CD28 co-stimulation regulates the effect of transforming growth factor- beta 1 on the proliferation of naive CD4 super(+) T cells

Transforming growth factor- beta 1 (TGF- beta 1) is a critical regulator of T cell responses in vivo. In vitro, TGF- beta 1 can either enhance or inhibit T cell proliferative responses, but the relevant factors that determine the T cell response to TGF- beta 1 remain obscure. Here, we present evidence that CD28 co- stimulation modifies the effects of TGF- beta 1 on T cell proliferation. In the absence of CD28 co-stimulation, TGF- beta 1 potently suppressed TCR-stimulated proliferation of naive T cells. In the presence of CD28 co-stimulation, TGF- beta 1 potently inhibited T cell apoptosis and enhanced TCR-stimulated proliferation.

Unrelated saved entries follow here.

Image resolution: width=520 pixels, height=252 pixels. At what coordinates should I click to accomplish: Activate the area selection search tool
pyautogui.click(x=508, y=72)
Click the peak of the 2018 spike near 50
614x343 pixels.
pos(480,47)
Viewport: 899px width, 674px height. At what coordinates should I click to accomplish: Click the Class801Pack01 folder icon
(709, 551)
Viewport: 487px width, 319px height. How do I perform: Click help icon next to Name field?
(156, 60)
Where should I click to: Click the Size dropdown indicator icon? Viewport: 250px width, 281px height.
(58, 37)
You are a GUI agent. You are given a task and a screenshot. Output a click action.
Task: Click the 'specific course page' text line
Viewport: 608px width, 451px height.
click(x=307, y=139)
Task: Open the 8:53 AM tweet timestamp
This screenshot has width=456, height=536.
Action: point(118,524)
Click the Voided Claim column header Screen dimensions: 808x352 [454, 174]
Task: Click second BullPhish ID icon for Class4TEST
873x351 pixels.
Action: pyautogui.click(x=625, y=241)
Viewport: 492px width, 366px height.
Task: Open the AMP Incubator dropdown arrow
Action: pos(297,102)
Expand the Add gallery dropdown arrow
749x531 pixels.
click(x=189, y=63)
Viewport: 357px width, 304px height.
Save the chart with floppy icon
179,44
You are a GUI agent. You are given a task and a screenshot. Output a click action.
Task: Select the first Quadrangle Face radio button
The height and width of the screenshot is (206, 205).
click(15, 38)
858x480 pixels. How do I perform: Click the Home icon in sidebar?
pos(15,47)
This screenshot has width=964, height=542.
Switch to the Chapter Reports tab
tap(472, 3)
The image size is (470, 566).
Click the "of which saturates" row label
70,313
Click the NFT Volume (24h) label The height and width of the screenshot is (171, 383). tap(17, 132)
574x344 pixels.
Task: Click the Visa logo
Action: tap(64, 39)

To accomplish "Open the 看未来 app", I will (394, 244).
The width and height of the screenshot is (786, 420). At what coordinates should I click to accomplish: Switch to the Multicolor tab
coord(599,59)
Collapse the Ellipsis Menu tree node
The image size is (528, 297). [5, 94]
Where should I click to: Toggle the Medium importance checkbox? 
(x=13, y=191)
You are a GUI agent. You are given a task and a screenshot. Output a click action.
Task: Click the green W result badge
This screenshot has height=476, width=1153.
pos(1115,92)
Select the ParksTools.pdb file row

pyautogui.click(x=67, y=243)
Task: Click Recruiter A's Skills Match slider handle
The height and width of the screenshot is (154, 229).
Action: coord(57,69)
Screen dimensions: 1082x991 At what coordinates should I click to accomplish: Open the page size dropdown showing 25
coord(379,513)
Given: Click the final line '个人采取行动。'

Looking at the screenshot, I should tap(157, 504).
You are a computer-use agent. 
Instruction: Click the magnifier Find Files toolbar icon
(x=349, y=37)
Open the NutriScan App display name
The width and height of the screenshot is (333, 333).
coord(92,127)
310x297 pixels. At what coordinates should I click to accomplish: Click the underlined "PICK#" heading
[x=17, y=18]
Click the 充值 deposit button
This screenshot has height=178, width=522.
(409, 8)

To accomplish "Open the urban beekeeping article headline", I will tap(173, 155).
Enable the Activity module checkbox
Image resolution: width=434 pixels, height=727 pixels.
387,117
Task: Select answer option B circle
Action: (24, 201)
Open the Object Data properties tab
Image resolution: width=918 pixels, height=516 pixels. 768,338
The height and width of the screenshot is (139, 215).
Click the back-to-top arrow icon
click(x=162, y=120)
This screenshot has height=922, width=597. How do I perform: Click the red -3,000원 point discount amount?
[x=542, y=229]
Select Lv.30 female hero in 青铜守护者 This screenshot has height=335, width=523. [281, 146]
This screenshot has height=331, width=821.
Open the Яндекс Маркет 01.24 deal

A similar effect of CD28 co-stimulation was not observed in memory/effector cells, whose proliferation was enhanced by TGF- beta 1, whether co-stimulated or not. We examined the mechanism by which CD28 modulates naive T cell responses to TGF- beta 1. Since CD28 co-stimulation classically is a potent enhancer of interleukin (IL)-2 production, we anticipated observing high IL-2 production from naive T cells stimulated with anti-CD3/anti-CD28 and TGF- beta 1. Surprisingly, however, TGF- beta 1 strongly inhibited production of IL- 2 from naive CD4 super(+) T cells, even when CD28 was engaged. Even though IL-2 levels were strongly suppressed by TGF- beta 1 to trace levels, antibody neutralization studies showed that IL-2 is still a basic requirement for the proliferation of anti-CD3/anti-CD28/TGF- beta 1-stimulated naive T cells. These data show that CD28's modulation of T cell responses to TGF- beta 1 is not via the production of high levels of IL-2, and suggest that engagement of CD28 may activate additional downstream pathways that modulate the responses of naive T cells to TGF- beta 1.